Exercise: Could you set down every entry exactly as it appears?

[Data for the task]

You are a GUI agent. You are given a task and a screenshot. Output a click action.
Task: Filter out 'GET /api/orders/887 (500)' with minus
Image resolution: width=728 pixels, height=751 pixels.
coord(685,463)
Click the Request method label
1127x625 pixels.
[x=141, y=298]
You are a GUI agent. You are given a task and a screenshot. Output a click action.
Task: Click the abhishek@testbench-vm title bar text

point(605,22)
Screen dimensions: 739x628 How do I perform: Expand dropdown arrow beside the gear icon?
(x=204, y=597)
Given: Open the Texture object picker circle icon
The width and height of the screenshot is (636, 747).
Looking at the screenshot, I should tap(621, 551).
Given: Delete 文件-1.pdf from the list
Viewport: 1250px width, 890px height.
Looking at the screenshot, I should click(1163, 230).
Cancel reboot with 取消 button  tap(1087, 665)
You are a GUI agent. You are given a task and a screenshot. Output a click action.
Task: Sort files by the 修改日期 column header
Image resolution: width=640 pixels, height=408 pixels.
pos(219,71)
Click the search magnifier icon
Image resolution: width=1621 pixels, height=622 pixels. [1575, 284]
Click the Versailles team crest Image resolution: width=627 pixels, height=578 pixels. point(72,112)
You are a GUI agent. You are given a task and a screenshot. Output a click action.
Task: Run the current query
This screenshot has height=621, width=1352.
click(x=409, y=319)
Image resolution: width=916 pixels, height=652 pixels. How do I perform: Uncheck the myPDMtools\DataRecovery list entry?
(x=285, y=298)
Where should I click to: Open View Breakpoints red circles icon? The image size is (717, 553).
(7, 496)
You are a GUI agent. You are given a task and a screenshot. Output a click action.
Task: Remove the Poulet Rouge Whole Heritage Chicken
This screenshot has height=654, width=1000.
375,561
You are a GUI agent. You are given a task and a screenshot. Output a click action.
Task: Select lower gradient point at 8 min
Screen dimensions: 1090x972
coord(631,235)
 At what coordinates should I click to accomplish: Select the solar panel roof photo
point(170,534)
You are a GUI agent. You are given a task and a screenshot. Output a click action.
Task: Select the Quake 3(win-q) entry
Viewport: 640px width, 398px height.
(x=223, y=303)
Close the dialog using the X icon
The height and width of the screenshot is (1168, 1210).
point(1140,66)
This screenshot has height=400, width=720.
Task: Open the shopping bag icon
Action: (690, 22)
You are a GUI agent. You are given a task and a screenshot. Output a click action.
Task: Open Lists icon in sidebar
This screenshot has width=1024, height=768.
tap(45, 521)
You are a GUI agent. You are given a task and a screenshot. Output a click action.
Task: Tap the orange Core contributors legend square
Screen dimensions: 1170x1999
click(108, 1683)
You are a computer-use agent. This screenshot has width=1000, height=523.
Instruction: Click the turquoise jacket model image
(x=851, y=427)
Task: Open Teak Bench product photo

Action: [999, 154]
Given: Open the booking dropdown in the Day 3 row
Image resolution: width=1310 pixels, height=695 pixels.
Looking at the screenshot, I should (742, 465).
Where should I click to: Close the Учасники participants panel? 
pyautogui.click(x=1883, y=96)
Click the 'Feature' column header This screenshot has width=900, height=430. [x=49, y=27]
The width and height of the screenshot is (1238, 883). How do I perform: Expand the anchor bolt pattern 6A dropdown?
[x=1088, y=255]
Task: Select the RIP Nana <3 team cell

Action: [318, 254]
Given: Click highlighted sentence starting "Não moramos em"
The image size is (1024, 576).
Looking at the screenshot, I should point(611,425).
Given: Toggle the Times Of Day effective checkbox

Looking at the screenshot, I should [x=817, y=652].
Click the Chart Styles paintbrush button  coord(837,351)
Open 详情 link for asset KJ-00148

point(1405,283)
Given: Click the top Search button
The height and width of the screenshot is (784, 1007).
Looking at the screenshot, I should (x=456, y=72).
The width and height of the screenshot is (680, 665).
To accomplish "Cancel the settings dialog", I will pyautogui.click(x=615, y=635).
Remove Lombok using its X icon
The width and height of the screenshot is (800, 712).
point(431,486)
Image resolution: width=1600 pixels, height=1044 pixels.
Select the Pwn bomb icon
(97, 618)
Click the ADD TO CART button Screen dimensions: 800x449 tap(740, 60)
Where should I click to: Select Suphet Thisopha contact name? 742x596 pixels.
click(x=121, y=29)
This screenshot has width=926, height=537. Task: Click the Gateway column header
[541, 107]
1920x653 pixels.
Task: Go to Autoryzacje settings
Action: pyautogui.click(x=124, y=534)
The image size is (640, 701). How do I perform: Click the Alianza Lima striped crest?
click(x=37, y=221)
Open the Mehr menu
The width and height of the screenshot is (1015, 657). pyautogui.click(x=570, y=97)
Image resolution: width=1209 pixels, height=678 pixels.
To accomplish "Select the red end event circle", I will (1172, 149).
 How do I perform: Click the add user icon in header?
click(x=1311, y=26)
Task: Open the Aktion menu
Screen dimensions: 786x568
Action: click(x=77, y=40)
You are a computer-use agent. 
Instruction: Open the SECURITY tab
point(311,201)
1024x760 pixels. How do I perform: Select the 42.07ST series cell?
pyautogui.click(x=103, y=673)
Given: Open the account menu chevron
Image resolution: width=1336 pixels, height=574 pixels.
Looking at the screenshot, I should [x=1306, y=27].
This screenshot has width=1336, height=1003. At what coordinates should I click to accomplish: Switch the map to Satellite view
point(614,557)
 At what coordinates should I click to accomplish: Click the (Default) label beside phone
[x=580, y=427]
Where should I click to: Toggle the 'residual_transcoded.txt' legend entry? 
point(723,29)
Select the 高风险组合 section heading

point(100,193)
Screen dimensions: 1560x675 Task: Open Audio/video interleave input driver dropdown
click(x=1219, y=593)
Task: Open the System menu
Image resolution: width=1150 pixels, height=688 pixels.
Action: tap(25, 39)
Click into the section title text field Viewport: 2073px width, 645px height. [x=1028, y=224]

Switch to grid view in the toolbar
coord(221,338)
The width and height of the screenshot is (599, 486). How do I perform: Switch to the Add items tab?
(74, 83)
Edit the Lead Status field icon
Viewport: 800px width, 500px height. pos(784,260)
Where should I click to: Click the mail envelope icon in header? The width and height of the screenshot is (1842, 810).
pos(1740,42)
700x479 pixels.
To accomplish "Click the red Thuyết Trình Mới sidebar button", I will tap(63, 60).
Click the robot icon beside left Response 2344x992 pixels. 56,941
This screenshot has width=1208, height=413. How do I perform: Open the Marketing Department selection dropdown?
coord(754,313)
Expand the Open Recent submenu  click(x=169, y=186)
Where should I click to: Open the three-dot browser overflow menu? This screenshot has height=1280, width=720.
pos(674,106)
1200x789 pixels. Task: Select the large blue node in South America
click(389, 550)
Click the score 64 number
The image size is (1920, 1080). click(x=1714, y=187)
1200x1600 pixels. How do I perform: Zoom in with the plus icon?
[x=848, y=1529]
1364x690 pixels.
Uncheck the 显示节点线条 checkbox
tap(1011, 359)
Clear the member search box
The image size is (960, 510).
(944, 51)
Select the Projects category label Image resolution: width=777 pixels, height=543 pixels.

[/Data for the task]

Task answer:
You are a GUI agent. You are given a task and a screenshot. Output a click action.
Task: Filter out 'GET /api/orders/887 (500)' with minus
Image resolution: width=728 pixels, height=751 pixels.
coord(685,463)
Click the Request method label
1127x625 pixels.
[x=141, y=298]
You are a GUI agent. You are given a task and a screenshot. Output a click action.
Task: Click the abhishek@testbench-vm title bar text

point(605,22)
Screen dimensions: 739x628 How do I perform: Expand dropdown arrow beside the gear icon?
(x=204, y=597)
Given: Open the Texture object picker circle icon
The width and height of the screenshot is (636, 747).
Looking at the screenshot, I should tap(621, 551).
Given: Delete 文件-1.pdf from the list
Viewport: 1250px width, 890px height.
Looking at the screenshot, I should click(1163, 230).
Cancel reboot with 取消 button  tap(1087, 665)
You are a GUI agent. You are given a task and a screenshot. Output a click action.
Task: Sort files by the 修改日期 column header
Image resolution: width=640 pixels, height=408 pixels.
pos(219,71)
Click the search magnifier icon
Image resolution: width=1621 pixels, height=622 pixels. [1575, 284]
Click the Versailles team crest Image resolution: width=627 pixels, height=578 pixels. point(72,112)
You are a GUI agent. You are given a task and a screenshot. Output a click action.
Task: Run the current query
This screenshot has height=621, width=1352.
click(x=409, y=319)
Image resolution: width=916 pixels, height=652 pixels. How do I perform: Uncheck the myPDMtools\DataRecovery list entry?
(x=285, y=298)
Where should I click to: Open View Breakpoints red circles icon? The image size is (717, 553).
(7, 496)
You are a GUI agent. You are given a task and a screenshot. Output a click action.
Task: Remove the Poulet Rouge Whole Heritage Chicken
This screenshot has height=654, width=1000.
375,561
You are a GUI agent. You are given a task and a screenshot. Output a click action.
Task: Select lower gradient point at 8 min
Screen dimensions: 1090x972
coord(631,235)
 At what coordinates should I click to accomplish: Select the solar panel roof photo
point(170,534)
You are a GUI agent. You are given a task and a screenshot. Output a click action.
Task: Select the Quake 3(win-q) entry
Viewport: 640px width, 398px height.
(x=223, y=303)
Close the dialog using the X icon
The height and width of the screenshot is (1168, 1210).
point(1140,66)
This screenshot has height=400, width=720.
Task: Open the shopping bag icon
Action: (690, 22)
You are a GUI agent. You are given a task and a screenshot. Output a click action.
Task: Open Lists icon in sidebar
This screenshot has width=1024, height=768.
tap(45, 521)
You are a GUI agent. You are given a task and a screenshot. Output a click action.
Task: Tap the orange Core contributors legend square
Screen dimensions: 1170x1999
click(108, 1683)
You are a computer-use agent. This screenshot has width=1000, height=523.
Instruction: Click the turquoise jacket model image
(x=851, y=427)
Task: Open Teak Bench product photo

Action: [999, 154]
Given: Open the booking dropdown in the Day 3 row
Image resolution: width=1310 pixels, height=695 pixels.
Looking at the screenshot, I should (742, 465).
Where should I click to: Close the Учасники participants panel? 
pyautogui.click(x=1883, y=96)
Click the 'Feature' column header This screenshot has width=900, height=430. [x=49, y=27]
The width and height of the screenshot is (1238, 883). How do I perform: Expand the anchor bolt pattern 6A dropdown?
[x=1088, y=255]
Task: Select the RIP Nana <3 team cell

Action: [318, 254]
Given: Click highlighted sentence starting "Não moramos em"
The image size is (1024, 576).
Looking at the screenshot, I should point(611,425).
Given: Toggle the Times Of Day effective checkbox

Looking at the screenshot, I should [x=817, y=652].
Click the Chart Styles paintbrush button  coord(837,351)
Open 详情 link for asset KJ-00148

point(1405,283)
Given: Click the top Search button
The height and width of the screenshot is (784, 1007).
Looking at the screenshot, I should (x=456, y=72).
The width and height of the screenshot is (680, 665).
To accomplish "Cancel the settings dialog", I will pyautogui.click(x=615, y=635).
Remove Lombok using its X icon
The width and height of the screenshot is (800, 712).
point(431,486)
Image resolution: width=1600 pixels, height=1044 pixels.
Select the Pwn bomb icon
(97, 618)
Click the ADD TO CART button Screen dimensions: 800x449 tap(740, 60)
Where should I click to: Select Suphet Thisopha contact name? 742x596 pixels.
click(x=121, y=29)
This screenshot has width=926, height=537. Task: Click the Gateway column header
[541, 107]
1920x653 pixels.
Task: Go to Autoryzacje settings
Action: pyautogui.click(x=124, y=534)
The image size is (640, 701). How do I perform: Click the Alianza Lima striped crest?
click(x=37, y=221)
Open the Mehr menu
The width and height of the screenshot is (1015, 657). pyautogui.click(x=570, y=97)
Image resolution: width=1209 pixels, height=678 pixels.
To accomplish "Select the red end event circle", I will (1172, 149).
 How do I perform: Click the add user icon in header?
click(x=1311, y=26)
Task: Open the Aktion menu
Screen dimensions: 786x568
Action: click(x=77, y=40)
You are a computer-use agent. 
Instruction: Open the SECURITY tab
point(311,201)
1024x760 pixels. How do I perform: Select the 42.07ST series cell?
pyautogui.click(x=103, y=673)
Given: Open the account menu chevron
Image resolution: width=1336 pixels, height=574 pixels.
Looking at the screenshot, I should [x=1306, y=27].
This screenshot has width=1336, height=1003. At what coordinates should I click to accomplish: Switch the map to Satellite view
point(614,557)
 At what coordinates should I click to accomplish: Click the (Default) label beside phone
[x=580, y=427]
Where should I click to: Toggle the 'residual_transcoded.txt' legend entry? 
point(723,29)
Select the 高风险组合 section heading

point(100,193)
Screen dimensions: 1560x675 Task: Open Audio/video interleave input driver dropdown
click(x=1219, y=593)
Task: Open the System menu
Image resolution: width=1150 pixels, height=688 pixels.
Action: tap(25, 39)
Click into the section title text field Viewport: 2073px width, 645px height. [x=1028, y=224]

Switch to grid view in the toolbar
coord(221,338)
The width and height of the screenshot is (599, 486). How do I perform: Switch to the Add items tab?
(74, 83)
Edit the Lead Status field icon
Viewport: 800px width, 500px height. pos(784,260)
Where should I click to: Click the mail envelope icon in header? The width and height of the screenshot is (1842, 810).
pos(1740,42)
700x479 pixels.
To accomplish "Click the red Thuyết Trình Mới sidebar button", I will tap(63, 60).
Click the robot icon beside left Response 2344x992 pixels. 56,941
This screenshot has width=1208, height=413. How do I perform: Open the Marketing Department selection dropdown?
coord(754,313)
Expand the Open Recent submenu  click(x=169, y=186)
Where should I click to: Open the three-dot browser overflow menu? This screenshot has height=1280, width=720.
pos(674,106)
1200x789 pixels. Task: Select the large blue node in South America
click(389, 550)
Click the score 64 number
The image size is (1920, 1080). click(x=1714, y=187)
1200x1600 pixels. How do I perform: Zoom in with the plus icon?
[x=848, y=1529]
1364x690 pixels.
Uncheck the 显示节点线条 checkbox
tap(1011, 359)
Clear the member search box
The image size is (960, 510).
(944, 51)
Select the Projects category label Image resolution: width=777 pixels, height=543 pixels.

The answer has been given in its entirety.